Just checked out the Tufo site, and some places to buy them online. Tufo tubular clinchers aren't any more expensive than good clinchers tires. The S33 has a much higher inflation pressure than clinchers, which should give less rolling resistance. Not sure what a 28" tire is, unless they mean a 700X28 tire. Tufo has a sealant you can use with their tubulars, which might be like slime, which will fix a flat in a couple of minutes. Might have to pursue this further with a couple of the dealers in my area.

roadfix
08-14-03, 03:30 PM
Originally posted by mossi
what is the difference? why should i use euther?

Hello......there have been a 1000 threads totalling over a million postings on this very subject here on Bike Forums! :D

Jonny B
08-14-03, 04:54 PM
I seem to remember that the reason Beloki crashed on the TdF this year was because his tyre fell off (the intense heat melted the glue). On second thought, the crash could have pulled his tyre off the rim, but even so... Paul Sherwin mentioned this before and after Beloki's crash, so presumably it's not a rare occurance. I'm no expert, but I'm not sure if I'd trust stitchers. And surely you'd have to wait ages for the glue to dry before you went back out.

NealH
08-14-03, 04:55 PM
Well George, you won't need to waste your time reading it then.

Ajay213
08-14-03, 05:43 PM
I seem to remember that the reason Beloki crashed on the TdF this year was because his tyre fell off (the intense heat melted the glue). On second thought, the crash could have pulled his tyre off the rim, but even so... Paul Sherwin mentioned this before and after Beloki's crash, so presumably it's not a rare occurance.

Beloki crashed because he was going to fast into the turn and used to much rear brake causing him to lose the back end (probably because the pavement was a little slippery). His tire didn't roll off until it hit the pavement when the slide got over-corrected. The heat probably did have something to do with it, not the heat of the braking, but the heat of the road itself.

The glue used to mount a tubular is basically contact cement, so when your rim temp rises to around 140 degree's you'll start to lose some of the effectiveness of the glue, usually at 140 degrees the glue retains around 60-70% of it's original bonding strength.

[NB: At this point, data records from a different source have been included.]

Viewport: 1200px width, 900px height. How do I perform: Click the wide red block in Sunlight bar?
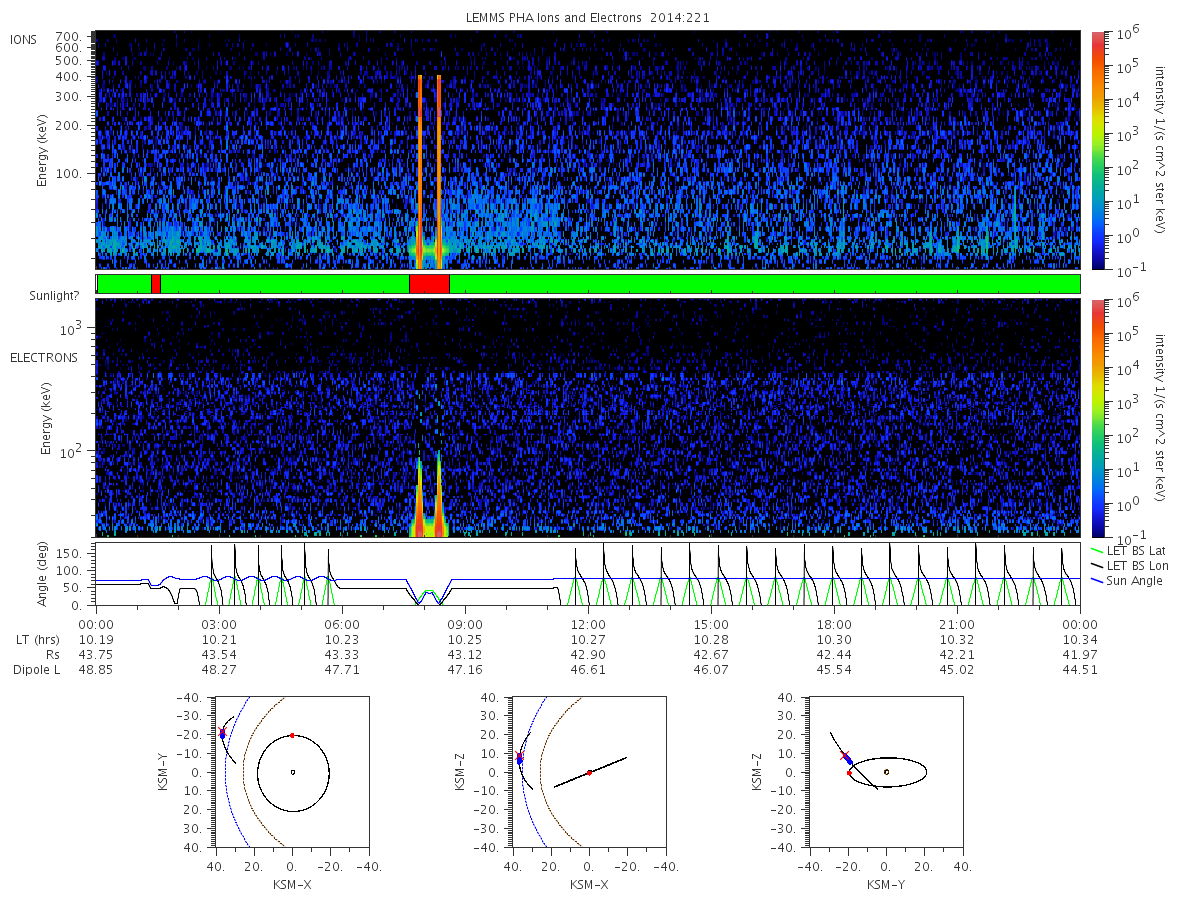coord(430,284)
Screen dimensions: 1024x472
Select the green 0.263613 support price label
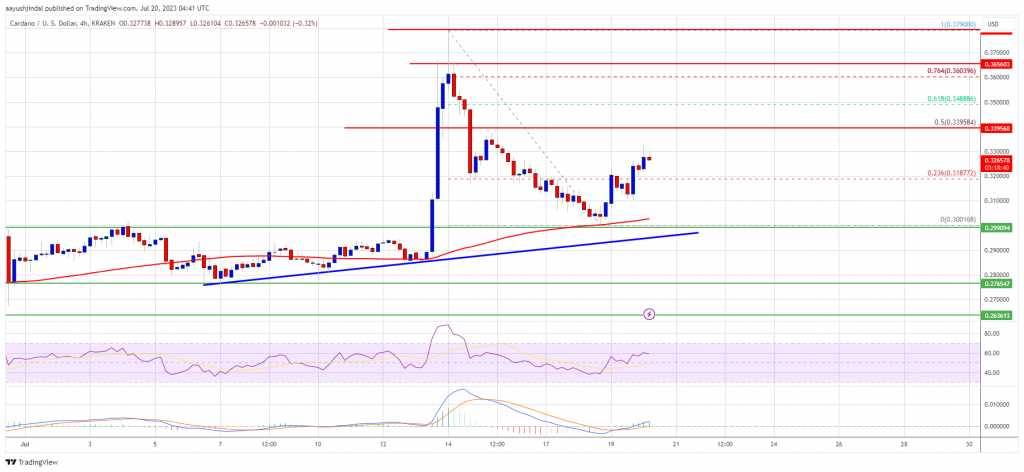(x=998, y=315)
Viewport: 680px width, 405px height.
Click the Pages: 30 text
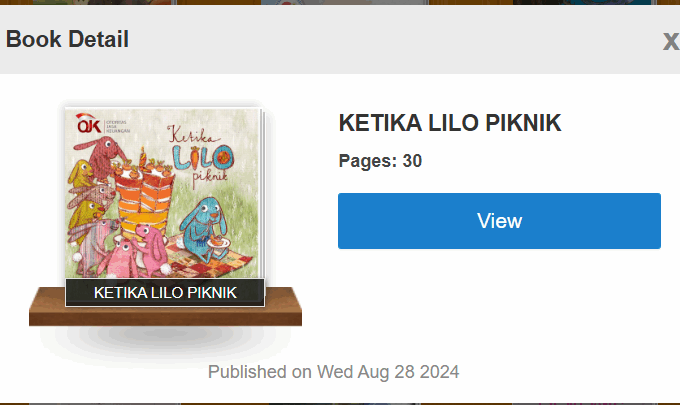380,160
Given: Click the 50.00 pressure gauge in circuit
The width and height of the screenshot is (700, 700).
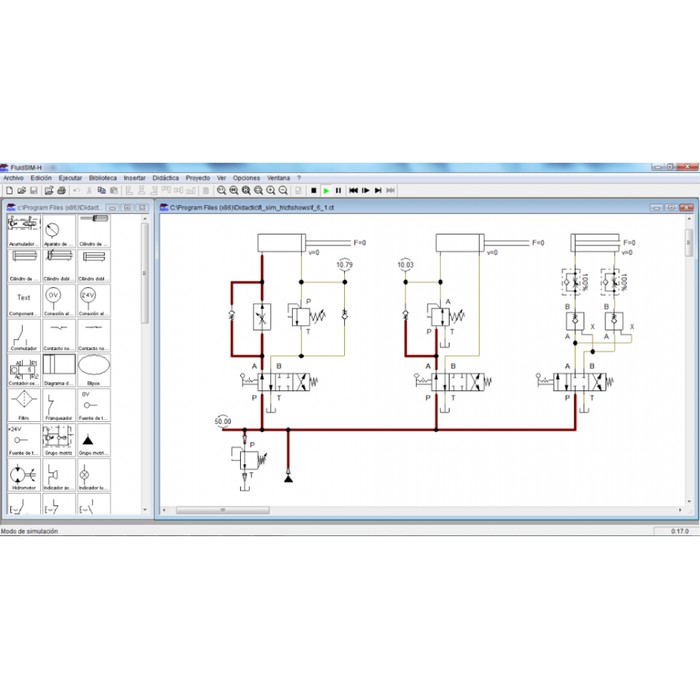Looking at the screenshot, I should [x=222, y=422].
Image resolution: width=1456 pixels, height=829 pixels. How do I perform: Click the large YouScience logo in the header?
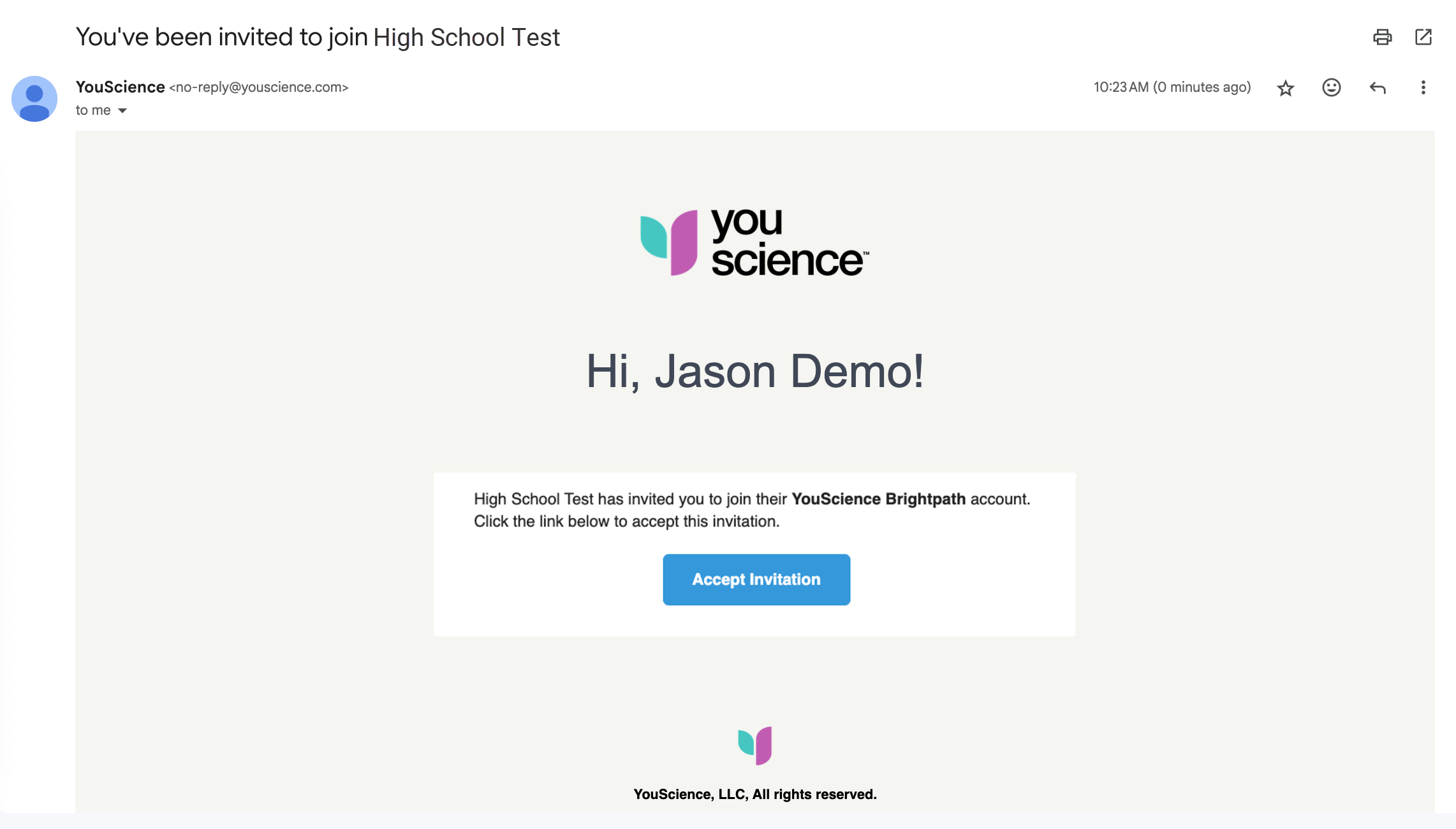click(x=754, y=243)
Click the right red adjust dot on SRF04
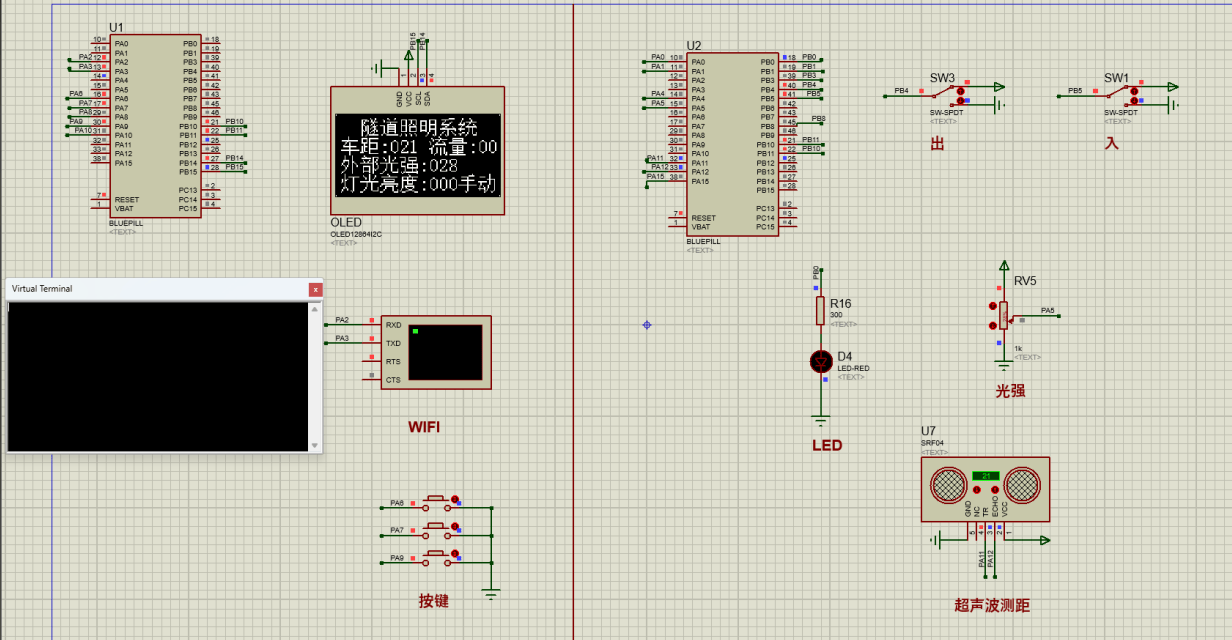The height and width of the screenshot is (640, 1232). pyautogui.click(x=995, y=490)
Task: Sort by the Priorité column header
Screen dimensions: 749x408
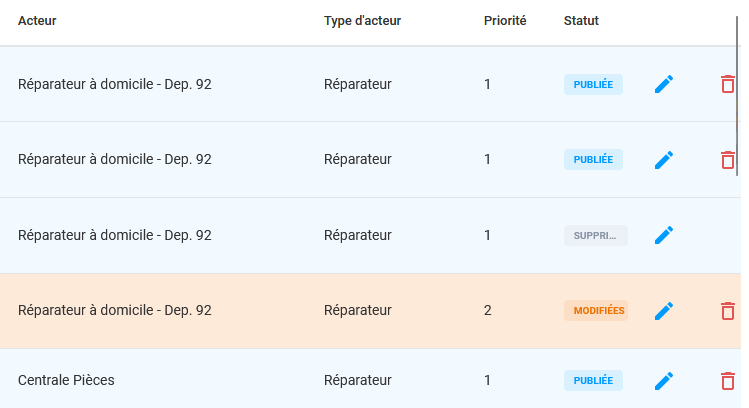Action: tap(505, 21)
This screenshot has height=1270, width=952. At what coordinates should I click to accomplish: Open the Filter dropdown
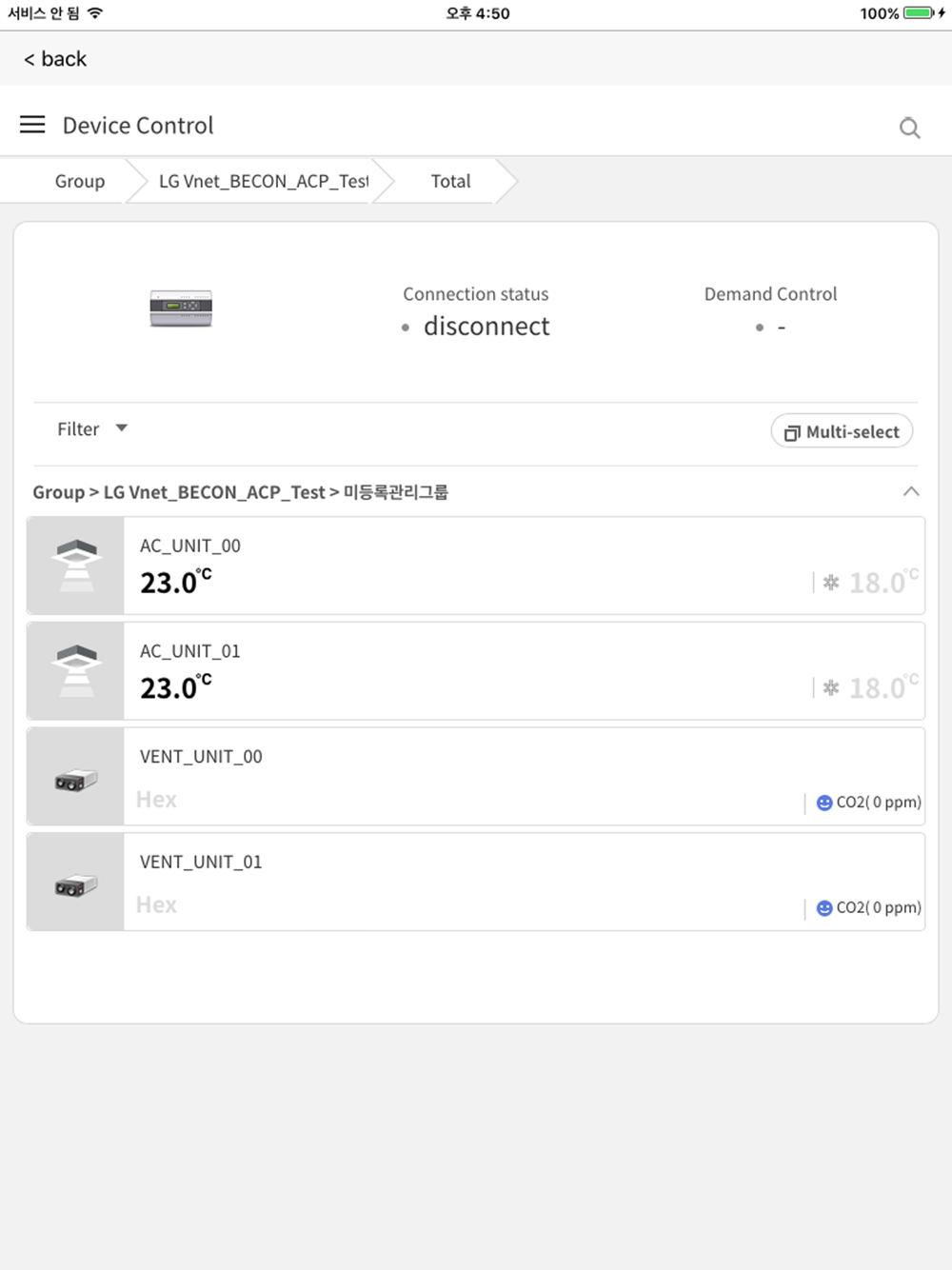click(x=92, y=429)
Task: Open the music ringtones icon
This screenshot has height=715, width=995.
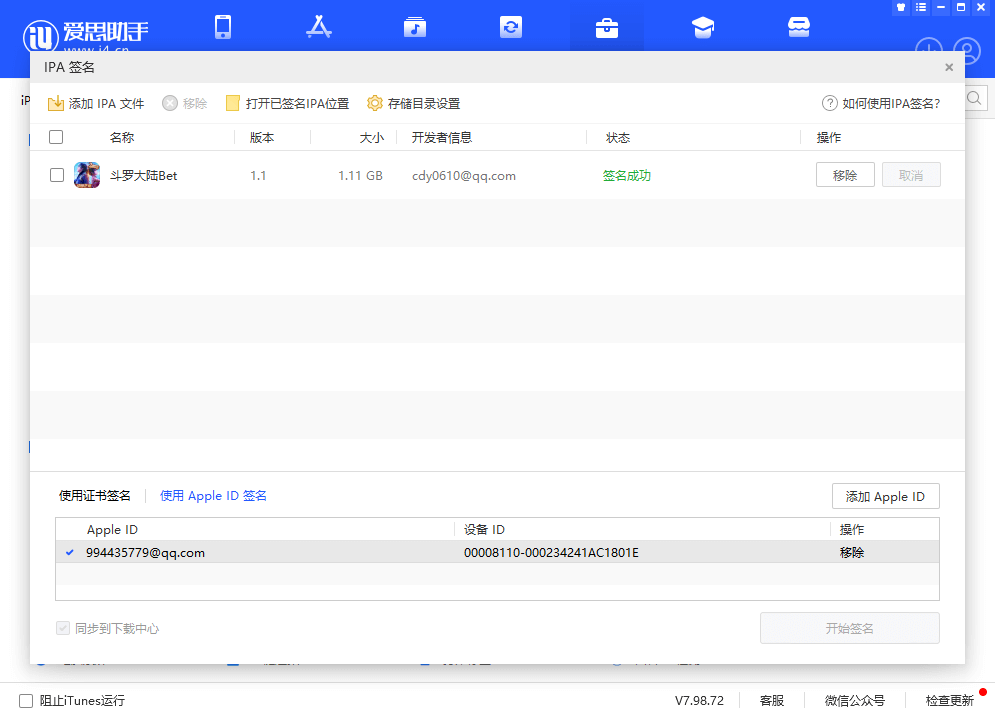Action: click(x=415, y=27)
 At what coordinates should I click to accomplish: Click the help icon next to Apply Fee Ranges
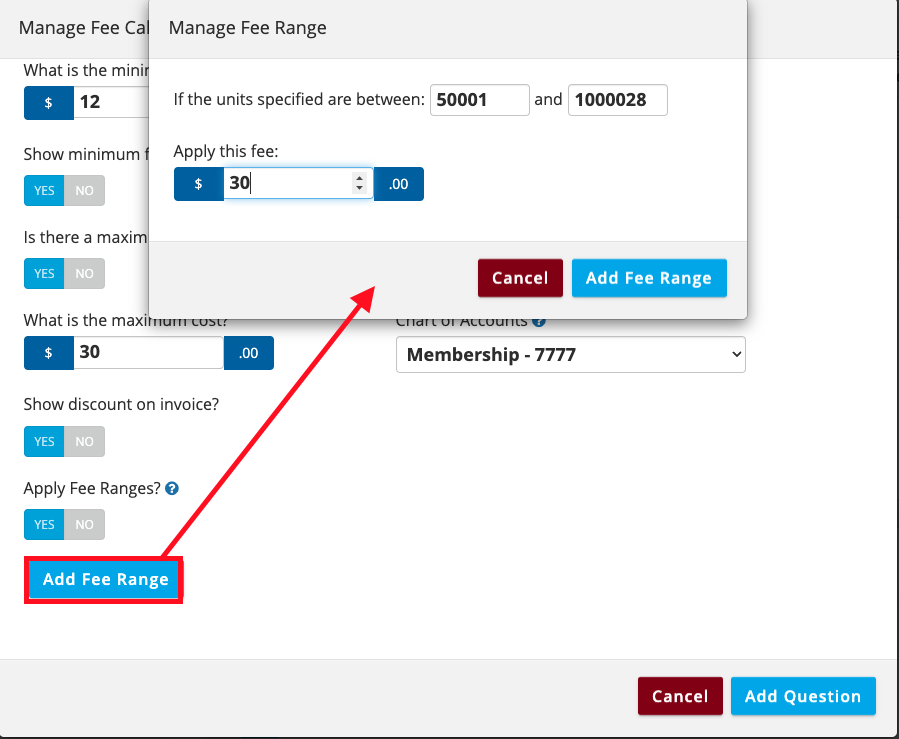pos(172,489)
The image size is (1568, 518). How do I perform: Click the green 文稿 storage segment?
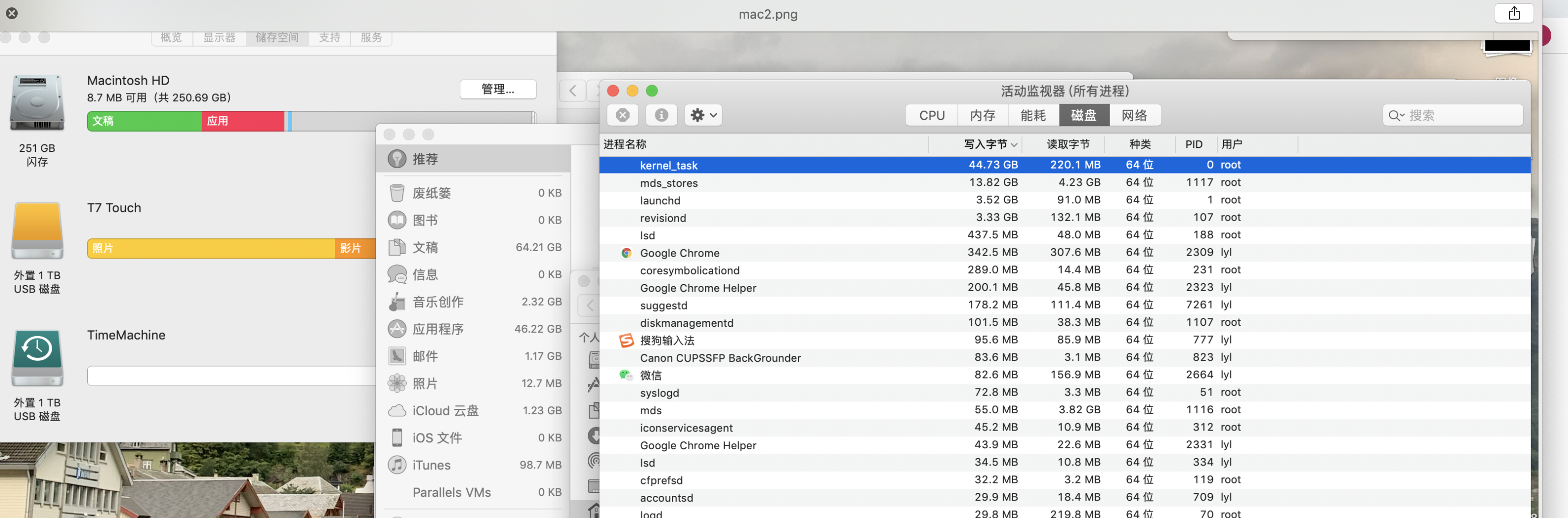coord(144,121)

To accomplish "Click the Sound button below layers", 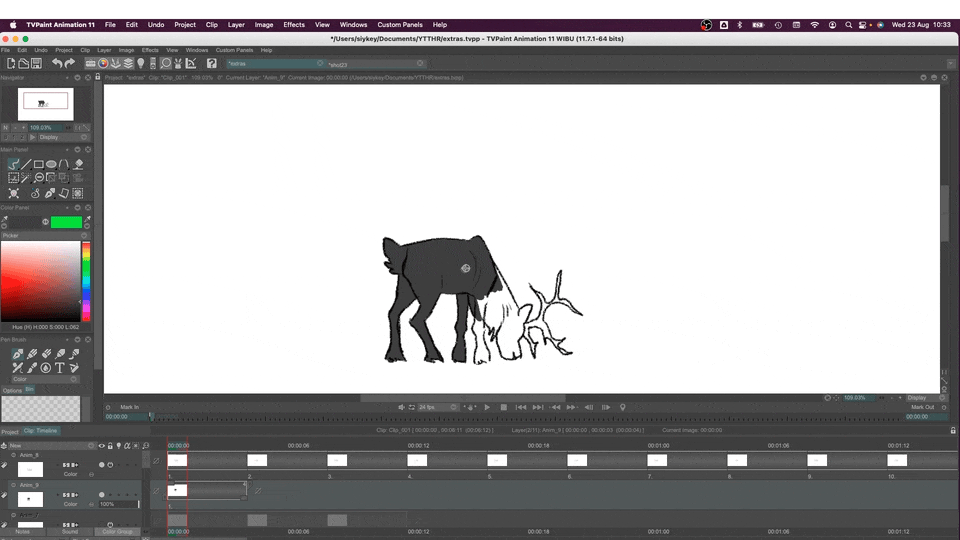I will click(x=69, y=531).
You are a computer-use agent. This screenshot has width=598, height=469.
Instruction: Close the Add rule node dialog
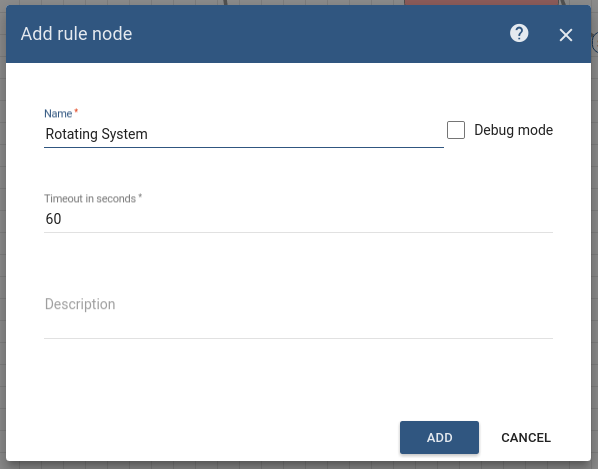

But here's something important, the air pressure in the tire is what really keeps the tire on the rim in all but the most extreme circumstances, like heavy cornering, side loads, etc. If tubulars were so dangerous nobody would ride them, especially guys that are trying to win the biggest bike race in the world. There were 7 mountain stages this year, many of them with multiple climbs and screaming decents, nobody rolled a tire except Beloki (again with mitigating circumstances).


I'm no expert, but I'm not sure if I'd trust stitchers. And surely you'd have to wait ages for the glue to dry before you went back out.

There's just a ton of bad information out there about tubulars, who knows where it comes from. You can safely ride a tubular in 24 hrs (remember contact cement and how it works and bonds with itself), and that is truly a VERY safe time limit.

Ask around to anybody who rides tubulars and ask them if they've ever rolled a tire or every saw (not heard of some guy from a friend of a friend of a friend) somebody roll a tire, there won't be that many positive answers.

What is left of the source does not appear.